Un legado histórico, por tanto, que todavía hoy une no solo espiritualmente a diversos pueblos, sino que permite a esta ciudad y a sus habitantes «sacar fuerzas para vivir y testimoniar al mundo que Dios ha venido para salvar al hombre y para sostener a los que sufren. A un año de la agresión, esta conciencia, paradójica porque se difunde en un lugar que es atacado a diario, es lo que mejor describe lo que se vive aquí».

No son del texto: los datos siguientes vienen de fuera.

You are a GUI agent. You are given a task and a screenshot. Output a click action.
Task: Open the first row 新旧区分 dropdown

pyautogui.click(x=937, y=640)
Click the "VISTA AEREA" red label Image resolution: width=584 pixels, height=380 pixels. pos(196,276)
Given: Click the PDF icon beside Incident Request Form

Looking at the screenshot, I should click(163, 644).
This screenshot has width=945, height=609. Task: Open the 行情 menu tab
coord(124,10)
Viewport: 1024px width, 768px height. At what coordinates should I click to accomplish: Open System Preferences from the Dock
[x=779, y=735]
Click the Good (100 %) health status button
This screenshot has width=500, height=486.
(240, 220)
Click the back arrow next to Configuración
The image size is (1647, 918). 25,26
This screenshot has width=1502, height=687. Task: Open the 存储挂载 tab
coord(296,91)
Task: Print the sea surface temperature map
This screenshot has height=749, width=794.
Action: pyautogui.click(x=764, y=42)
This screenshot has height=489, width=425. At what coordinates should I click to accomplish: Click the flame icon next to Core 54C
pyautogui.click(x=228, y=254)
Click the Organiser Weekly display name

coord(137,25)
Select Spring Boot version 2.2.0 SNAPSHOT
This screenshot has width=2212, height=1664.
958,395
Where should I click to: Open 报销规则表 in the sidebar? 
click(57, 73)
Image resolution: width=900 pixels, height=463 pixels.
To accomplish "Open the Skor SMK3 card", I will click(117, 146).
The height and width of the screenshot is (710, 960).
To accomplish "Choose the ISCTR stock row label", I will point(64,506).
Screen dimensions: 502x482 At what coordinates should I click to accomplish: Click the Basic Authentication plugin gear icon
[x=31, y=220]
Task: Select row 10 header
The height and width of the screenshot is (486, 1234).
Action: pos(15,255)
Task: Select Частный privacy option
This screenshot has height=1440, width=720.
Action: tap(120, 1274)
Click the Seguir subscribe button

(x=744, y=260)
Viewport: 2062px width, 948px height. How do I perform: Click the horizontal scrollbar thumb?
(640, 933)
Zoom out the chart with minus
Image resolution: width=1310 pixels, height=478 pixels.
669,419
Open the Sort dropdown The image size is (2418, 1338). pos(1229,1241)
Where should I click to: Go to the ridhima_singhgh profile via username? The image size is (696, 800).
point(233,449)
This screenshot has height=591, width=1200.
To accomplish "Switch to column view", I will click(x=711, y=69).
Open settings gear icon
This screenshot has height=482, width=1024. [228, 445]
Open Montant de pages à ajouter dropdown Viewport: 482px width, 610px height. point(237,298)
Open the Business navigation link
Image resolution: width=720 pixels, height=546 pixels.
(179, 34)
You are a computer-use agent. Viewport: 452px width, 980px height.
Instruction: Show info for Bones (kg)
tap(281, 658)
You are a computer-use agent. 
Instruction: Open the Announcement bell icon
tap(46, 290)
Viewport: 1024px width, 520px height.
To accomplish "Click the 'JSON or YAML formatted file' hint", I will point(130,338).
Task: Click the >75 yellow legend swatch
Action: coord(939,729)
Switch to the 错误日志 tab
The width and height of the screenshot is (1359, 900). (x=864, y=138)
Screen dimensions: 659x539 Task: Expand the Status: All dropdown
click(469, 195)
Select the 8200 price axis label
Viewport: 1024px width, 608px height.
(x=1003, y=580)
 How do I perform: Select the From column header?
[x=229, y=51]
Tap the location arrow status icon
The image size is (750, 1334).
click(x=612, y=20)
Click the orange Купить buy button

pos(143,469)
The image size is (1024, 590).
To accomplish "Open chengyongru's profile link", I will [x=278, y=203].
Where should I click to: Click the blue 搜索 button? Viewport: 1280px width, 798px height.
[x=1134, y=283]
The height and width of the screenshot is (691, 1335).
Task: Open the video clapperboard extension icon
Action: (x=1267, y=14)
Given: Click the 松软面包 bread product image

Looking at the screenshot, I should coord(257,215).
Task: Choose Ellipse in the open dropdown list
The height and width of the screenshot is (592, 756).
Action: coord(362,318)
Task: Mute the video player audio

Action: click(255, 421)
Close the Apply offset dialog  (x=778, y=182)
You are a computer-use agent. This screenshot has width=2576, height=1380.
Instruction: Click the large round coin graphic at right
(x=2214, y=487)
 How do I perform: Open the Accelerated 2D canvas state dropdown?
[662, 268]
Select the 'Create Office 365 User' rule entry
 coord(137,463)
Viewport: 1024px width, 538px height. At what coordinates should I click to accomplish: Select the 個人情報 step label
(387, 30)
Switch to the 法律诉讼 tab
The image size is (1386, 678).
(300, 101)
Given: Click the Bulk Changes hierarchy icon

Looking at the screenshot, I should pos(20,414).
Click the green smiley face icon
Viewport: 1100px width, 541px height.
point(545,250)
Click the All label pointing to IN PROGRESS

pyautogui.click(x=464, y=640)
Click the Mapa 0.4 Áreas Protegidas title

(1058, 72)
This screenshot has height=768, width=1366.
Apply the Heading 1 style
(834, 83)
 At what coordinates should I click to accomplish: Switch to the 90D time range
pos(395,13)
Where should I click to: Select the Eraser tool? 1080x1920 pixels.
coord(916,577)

Recordando el evangelio de Mateo, ¿qué significa que Dios sigue socorriendo a los que sufren? «El sufrimiento es inmenso», concluye Kulbokas. «Hay niños que no llegan a nacer porque mueren en el seno de sus madres debido a los misiles y los drones que caen directamente en sus habitaciones. Hay miles de prisioneros –no solo militares, también civiles– que sufren durante meses, no solo la prisión sino el frío, el hambre, las enfermedades y la sed (sí, también la sed, pues el agua está racionada). Para mí este inmenso sufrimiento supone la certeza de que estamos en presencia de Dios porque Él está al lado de los que sufren de un modo tan gratuito e inhumano».